- Created by: Televisa
- Presented by: Adal Ramones Liza Echeverría
- Country of origin: Mexico
- No. of episodes: 7

Production
- Production location: Forum 2
- Running time: 1–3 hours

Original release
- Network: Canal de las Estrellas
- Release: November 4 – December 16, 2007

= Bailando por un Sueño: Primer Campeonato Internacional de Baile =

Bailando por un Sueño: Primer Campeonato Internacional de Baile (Dancing for a Dream: First International Dance Championship) is a TV show, where celebrities and dancers from different countries that had participated before in the show Bailando por un Sueño compete to win the First International Dance Championship Cup or the Nations Cup. It began on November 4, 2007 and finished on December 16, 2007, hosted by Adal Ramones and Liza Echeverría. The show was aired at 20:00 (-6 GTM) on Sunday, by Canal de las Estrellas.

== Format ==

This show was based on the format of Bailando por un Sueño. Nine couples (formed by a celebrity and an amateur dancer) competed each week against each other dancing several styles to impress a panel of judges. The judges gave to each performance a score from 1–10.
From the nine scores, there was a secret one, "The Secret Score" from one judge. It was revealed at the end of the show. Also, the highest and the lowest scores were cancelled, to eliminate favoritism.
At the end of each program, the lowest-scored couples were revealed. If a couple received the lowest score of the week three times in a row, it will be eliminated of the competition.

== Jury ==

There was a judge for each participating country

| Country | Judge |
|---|---|
| Colombia | Rossana Lignarolo |
| Mexico | Ema Pulido |
| Slovakia | Ján Ďurovčík |
| Panama | Mireya Navarro |
| Costa Rica | Maripili Araya |
| Paraguay | Sussy Sacco |
| Ecuador | Cristina Pérez |
| Romania | Dana Rogoz |
| Argentina | Jorge Lafauci |

== Couples ==

| Country | Celebrity | Professional partner | Choreographer | Status |
|---|---|---|---|---|
| Colombia | Shirley Gómez | Mario Andrés Barrios ^{4} | Richi Sánchez | Ninth Place on December 16, 2007 |
| Panama | Renée Alejandra Celis ^{1} | Nicanor Villarreal | José Luis Jiménez | Eighth Place on December 16, 2007 |
| Paraguay | Melissa Quiñonez ^{3} | Rafael Martínez | Raúl Benítez | Seventh Place on December 16, 2007 |
| Ecuador | Juan Sebastián "Juancho" López | Shirley Jiménez | Carlos Menéndez | Sixth Place on December 16, 2007 |
| Costa Rica | Shirley Álvarez | Ricardo Granados | Rony Arauz | Fifth Place on December 16, 2007 |
| Slovakia | Patrik Švajda | Majka Lörinčíková | František Plančár | Fourth Place on December 16, 2007 |
| Argentina | Laura Fidalgo | Maximiliano D'Iorio ^{2} | Gustavo Wons | Third Place on December 16, 2007 |
| Romania | Andreea Bălan | Petrișor Ruge | Doina Botiș | Second Place on December 16, 2007 |
| Mexico | Latin Lover | Mariana Vallejo | Alejandro Martínez | First Place on December 16, 2007 |

Liza Hernández, former celebrity from Panama, withdrew from the competition in week two due to an infection in the uterus. She was replaced by Renée Alejandra Celis.

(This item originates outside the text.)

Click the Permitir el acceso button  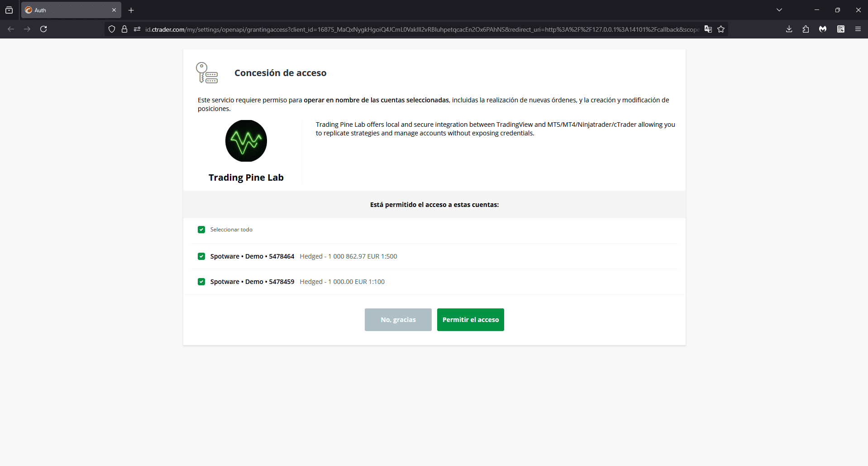(x=470, y=320)
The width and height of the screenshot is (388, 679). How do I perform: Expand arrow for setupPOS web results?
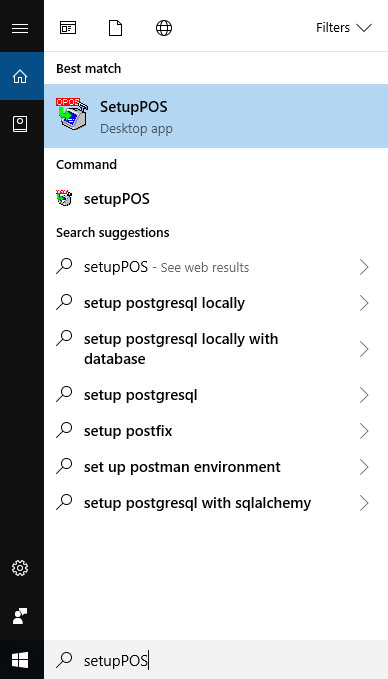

Gustavo Rojas, former amateur dancer from Argentina, withdrew from the competition in week two due to food poisoning. He was replaced by Maximiliano D'Iorio.

Florencia Gismondi, former celebrity from Paraguay, withdrew from the competition in week three due to an injury to the kneecap. She was replaced by Melissa Quiñonez.

Felipe "Pipe" Hurtado, former amateur dancer from Colombia, withdrew from the competition in week three due to laceration of the left buttock. He was replaced by Mario Andrés Hurtado.